**About this exercise**
Find the line with "Samsung Galaxy S10 (59, 1224)" in the records below. Copy it and every line after it, up to and including the line with "Madras Til Elevationsseng (104, 1297)".

(Provided information Opens)

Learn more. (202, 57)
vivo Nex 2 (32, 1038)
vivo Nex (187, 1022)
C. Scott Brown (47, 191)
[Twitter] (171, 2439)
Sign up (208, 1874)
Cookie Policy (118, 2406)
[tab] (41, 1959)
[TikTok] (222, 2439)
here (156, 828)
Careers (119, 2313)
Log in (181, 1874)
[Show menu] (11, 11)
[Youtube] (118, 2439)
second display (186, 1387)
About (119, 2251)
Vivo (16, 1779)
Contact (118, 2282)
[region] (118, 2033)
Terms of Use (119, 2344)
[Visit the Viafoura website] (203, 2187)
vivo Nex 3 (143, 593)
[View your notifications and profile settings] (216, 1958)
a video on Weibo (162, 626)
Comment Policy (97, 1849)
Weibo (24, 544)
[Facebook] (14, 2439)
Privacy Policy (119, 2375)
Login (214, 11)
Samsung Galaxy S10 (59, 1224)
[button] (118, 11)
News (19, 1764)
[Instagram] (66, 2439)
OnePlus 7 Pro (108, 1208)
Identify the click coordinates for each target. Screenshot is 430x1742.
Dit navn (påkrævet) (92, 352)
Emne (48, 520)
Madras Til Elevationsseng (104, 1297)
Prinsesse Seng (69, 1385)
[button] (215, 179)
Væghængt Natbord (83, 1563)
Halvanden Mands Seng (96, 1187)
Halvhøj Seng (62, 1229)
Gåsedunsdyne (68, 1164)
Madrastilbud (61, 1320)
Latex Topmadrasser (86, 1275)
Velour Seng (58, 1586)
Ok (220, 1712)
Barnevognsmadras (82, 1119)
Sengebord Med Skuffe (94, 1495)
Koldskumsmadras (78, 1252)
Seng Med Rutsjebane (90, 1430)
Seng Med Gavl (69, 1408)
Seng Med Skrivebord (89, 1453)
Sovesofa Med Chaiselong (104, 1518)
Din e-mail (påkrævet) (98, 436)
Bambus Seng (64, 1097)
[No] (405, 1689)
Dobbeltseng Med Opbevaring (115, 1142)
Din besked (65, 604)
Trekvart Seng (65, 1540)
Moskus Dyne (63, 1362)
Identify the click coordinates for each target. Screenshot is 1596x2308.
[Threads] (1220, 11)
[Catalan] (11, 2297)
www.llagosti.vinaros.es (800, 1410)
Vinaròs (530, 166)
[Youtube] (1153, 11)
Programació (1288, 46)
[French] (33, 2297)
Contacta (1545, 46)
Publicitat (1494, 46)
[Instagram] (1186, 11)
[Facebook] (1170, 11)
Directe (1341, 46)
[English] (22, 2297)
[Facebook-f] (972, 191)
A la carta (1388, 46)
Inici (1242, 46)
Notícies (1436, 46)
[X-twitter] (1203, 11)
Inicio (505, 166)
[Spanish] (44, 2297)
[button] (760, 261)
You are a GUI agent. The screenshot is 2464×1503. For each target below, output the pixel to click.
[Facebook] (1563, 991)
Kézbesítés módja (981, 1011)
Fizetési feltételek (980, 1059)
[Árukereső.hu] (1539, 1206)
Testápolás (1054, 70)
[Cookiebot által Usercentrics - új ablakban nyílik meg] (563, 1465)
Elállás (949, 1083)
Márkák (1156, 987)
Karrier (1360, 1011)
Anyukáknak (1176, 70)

(Provided information Closes)

**Written answer**
Samsung Galaxy S10 (59, 1224)
[button] (118, 11)
News (19, 1764)
[Instagram] (66, 2439)
OnePlus 7 Pro (108, 1208)
Identify the click coordinates for each target. Screenshot is 430x1742.
Dit navn (påkrævet) (92, 352)
Emne (48, 520)
Madras Til Elevationsseng (104, 1297)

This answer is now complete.